Ne reste plus désormais qu’à faire évoluer certains critères d’éligibilité, encore jugés trop exigeants et inatteignables par les contstructeurs.

L'avis d'expert : Dominique Desmoulins, directeur général de Promotelec Services

Filiale de l'association Promotelec, Promotelec Services a également accompagné plusieurs opérations récompensées du label E+C-, à l'instar de la maison Ecolocost.

« Pour les constructeurs, ce qui est nouveau, c'est le carbone. Cela oblige à tenir compte des matériaux constructifs et du mode de chauffage, qui sont à peu près équivalents. Les constructeurs de maisons individuelles doivent regarder dans leur matériel (installations sanitaires, climatisation, réseaux d'énergie, etc.) le contenu carbone qui sera installé dans la maison. C'est là qu'est la vraie nouveauté », indique Dominique Desmoulins, directeur général de Promotelec Services.
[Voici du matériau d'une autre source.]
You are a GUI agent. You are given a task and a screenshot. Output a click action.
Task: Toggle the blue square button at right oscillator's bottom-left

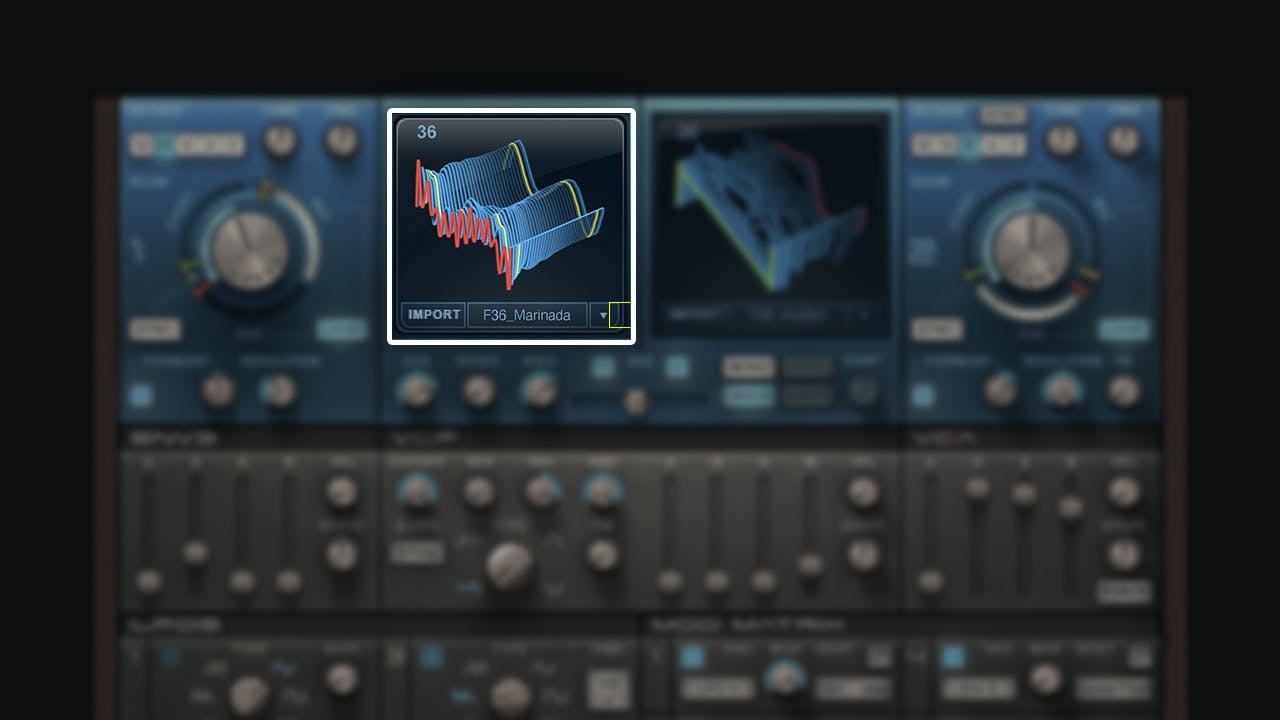(x=923, y=395)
« Le bémol, c'est que nous n'avons pas toutes les fiches FDES garantissant le contenu carbone des matériaux », déplore-t-il. « Souvent, des valeurs sont indiquées par défaut. L'intérêt, c'est de tendre vers du matérial qui a nécessité peu de carbone à fabriquer et, évidemment, de se mettre sur un réseau de chauffage ou de froid qui consomme et émet peu de carbone. »

« Cela oblige les constructeurs à se poser des questions qu'ils n'abordaient pas forcément. C'est plus compliqué, plus technique, mais je ne suis pas convaincu que ce soit plus cher. En revanche, pour préserver l'avenir de la planète, il est quand même nécessaire de se poser ces questions aujourd'hui », conclut-il.